For images, the cache also stores the progressive or interlaced breakpoints used by. When using content-disposition: use-json in a view, the cache also stores the compiled templates.

This folder is created automatically, and its contents are updated transparently every time you update the files of your site inside a root-dir folder.

However, it is a good idea to clear this folder between major upgrades of ShimmerCat. It may also be needed if a resource there becomes corrupt.

To clear the assets cache, stop ShimmerCat if it is running, delete redis-dump.rdb and the r-cache folder.

40.2.3. Dynamic linker cache

ShimmerCat does JIT-compiling for certain data-driven functions, in particular string search. After those functions are compiled, the compiled version is stored in the t-cache folder inside ShimmerCat’s scratch folder.

40.2.4. Redis files

ShimmerCat runs an instance of Redis internally (or connects to an externally running redis instance), and therefore a few files required by Redis are also stored in the scratch folder:

  • redis-dump.rdb: a dump of the Redis database.

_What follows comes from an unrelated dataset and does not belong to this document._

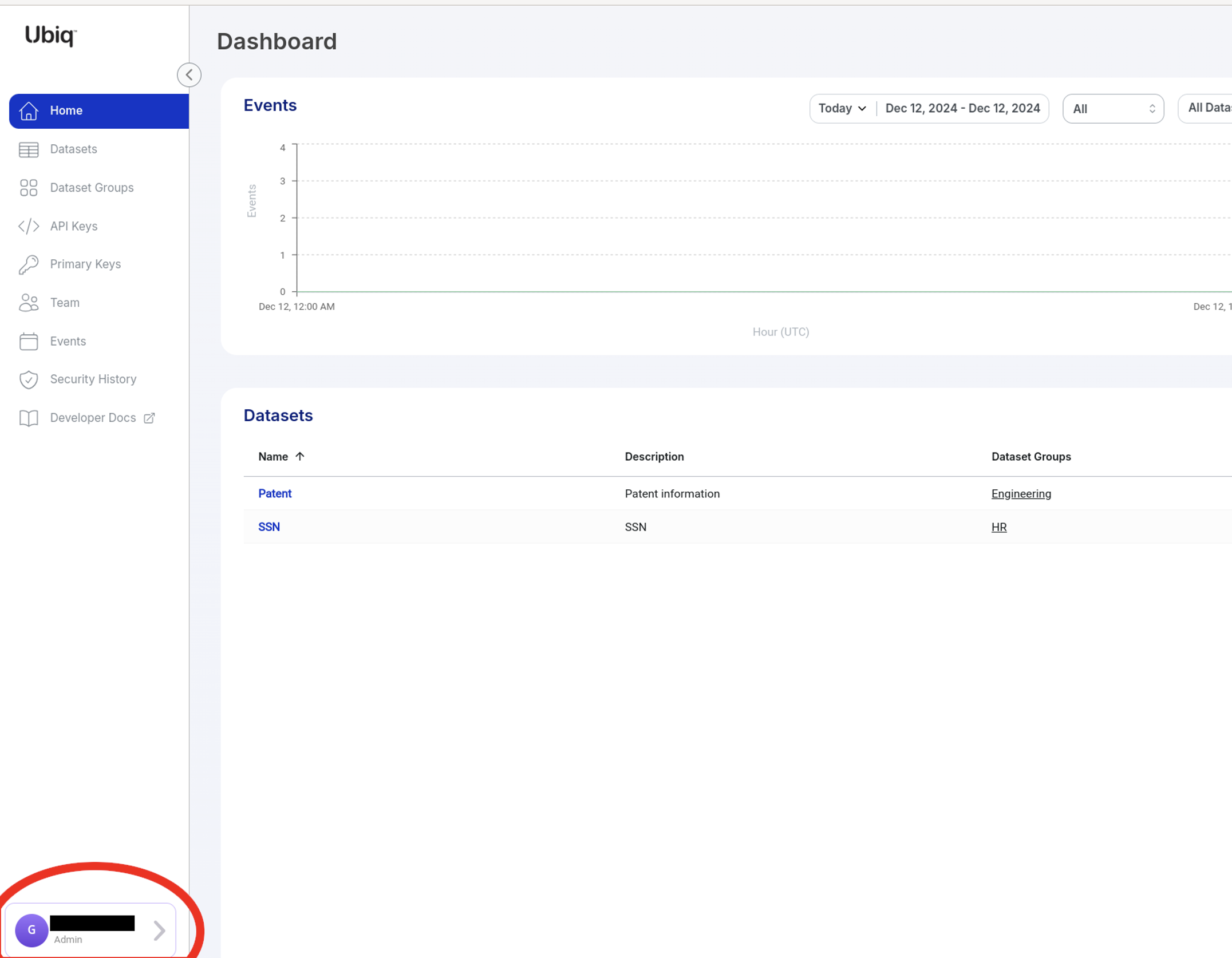This screenshot has width=1232, height=958.
Task: Click external link icon beside Developer Docs
Action: pos(149,418)
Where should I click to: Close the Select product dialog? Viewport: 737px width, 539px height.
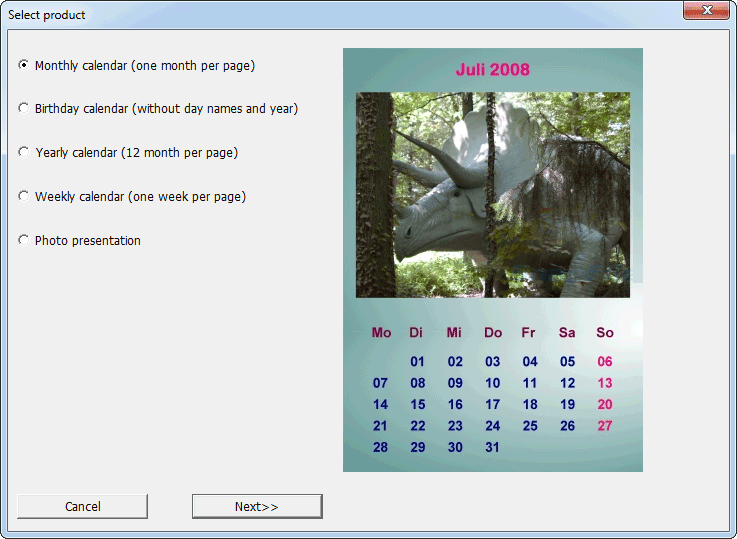706,11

  • redis.log: the Redis log.

  • redis.sock: a Unix domain socket where Redis listens.

  • redis.pid: the pid of the Redis process. If for some reason ShimmerCat is terminated before it can shutdown the Redis instance, ShimmerCat will use both redis.pid and redis.sock to try to connect to the same Redis instance.

ShimmerCat uses database 0 inside the Redis instance, and keys are of reasonable length and unlikely to collide with other applications or with other ShimmerCat instances serving different sites.

40.2.5. Read-only databases

Directories and files in the scratch folder, under rdonly-dbs, are used to hold or link read-only databases. At the moment, that includes the files for the IP-records functionality, which must be copied or linked to rdonly-dbs/ip-records/. Note that the file name is used as the key of the ip_records table in the change-headers-in and change-headers-out functions.